Williams' Officials Say Parachute Creek is Safe from Spill
KREX News Room
PARACHUTE, Colo. - The source of the natural gas leak that was found on March 8 near a Williams natural gas processing plant still remains a mystery, although officials say the leak has significantly diminished in the last 24 hours.
Media was not allowed behind the orange fences that block off the natural gas liquid spill area near the Williams' plant, but town officials were invited in to check out the progress of the containment.
"I was confident working with Williams before, that they would take appropriate measures and now that I've seen what they've done, I would say they've gone over and above," said Robert Knight, Town Manager for Parachute.

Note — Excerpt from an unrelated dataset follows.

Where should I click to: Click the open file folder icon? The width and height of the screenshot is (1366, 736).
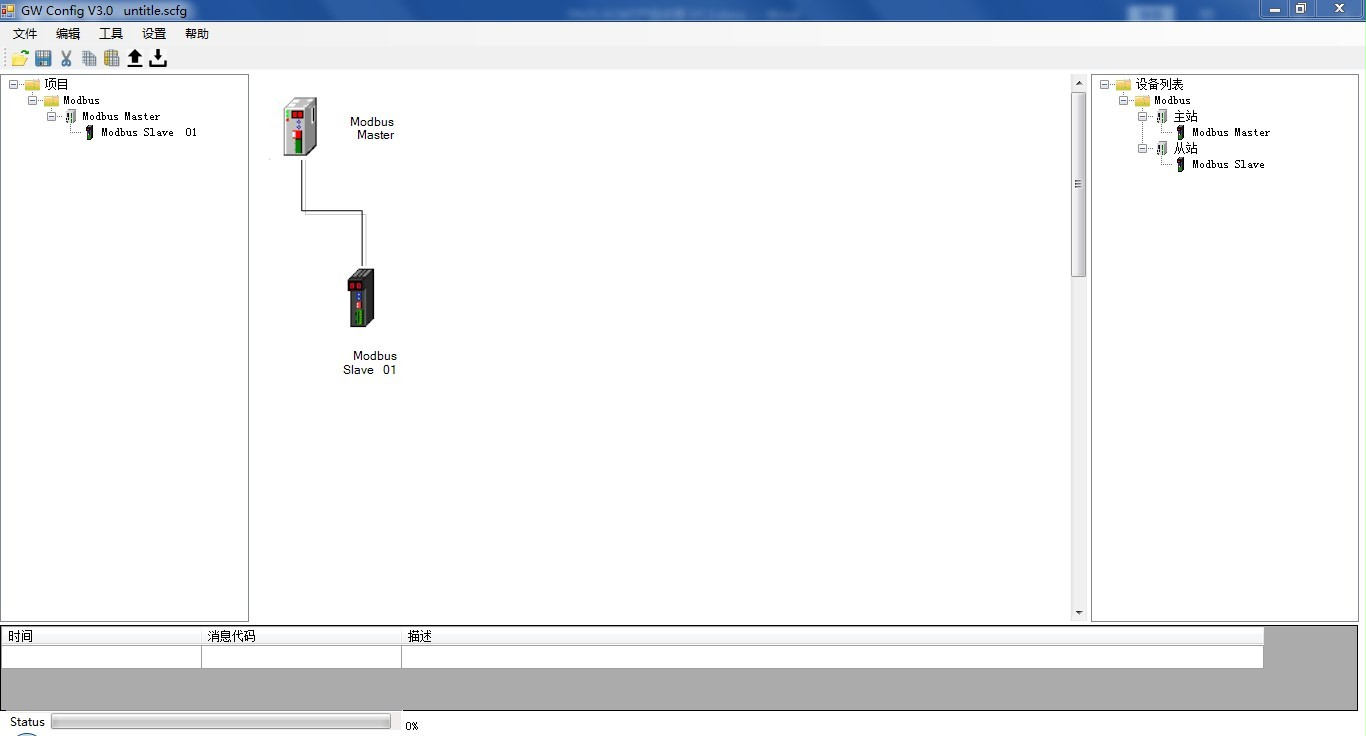pyautogui.click(x=19, y=59)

The leak was discovered when the company was doing some exploratory trenching before they started doing construction on a new pipeline, nearby Parachute Creek.
The leak has continued seeping into ground water for more than 10 days.
"The Parachute Creek is used for irrigation, there is no water drawn out of that but it does feed into the Colorado River," said Knight.
Williams' officials say their top priority is to protect the creek and by digging defensive trenches and vacuuming out the leaking hydrocarbons, they've been successful so far.
"We vacuum that fluid out of the trench into a truck and then the fluids go into a storage container but we measure that over a 24 hour period. We noticed we measured in the last 24 hour period, 19 barrels of hydrocarbon and about 600 barrels of water," said Donna Gray, Spokesperson for Williams.
With the leak diminishing, officials are turning their attention to finding the source by drilling test holes in the area.
"We're just trying to determine the boundaries of this and see what the extend of it is and we have found some edges of it," said Gray.